YOUR GOAL: Add 108 to every coordinate in the answers, and write out again only the part of the records that opens with the line containing "Screen dimensions: 218x153" and closes with the line containing "Expand the Docs dropdown chevron", requests included.

DATA:

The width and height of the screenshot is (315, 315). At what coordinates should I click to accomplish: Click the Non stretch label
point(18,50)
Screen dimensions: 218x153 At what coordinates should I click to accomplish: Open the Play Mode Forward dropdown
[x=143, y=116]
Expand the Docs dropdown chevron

* * *

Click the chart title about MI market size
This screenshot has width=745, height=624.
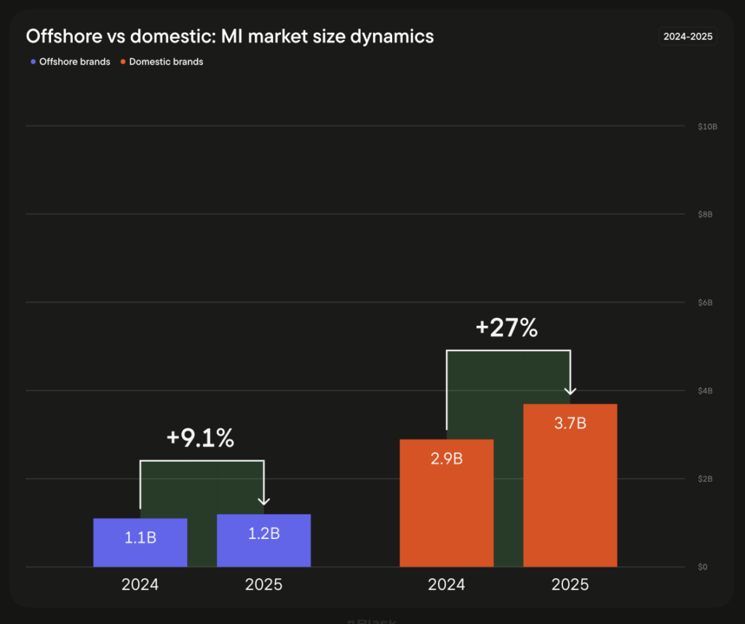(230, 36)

EXERCISE RESPONSE:
Screen dimensions: 218x153 At what coordinates should I click to accomplish: Open the Play Mode Forward dropdown
[x=251, y=224]
Expand the Docs dropdown chevron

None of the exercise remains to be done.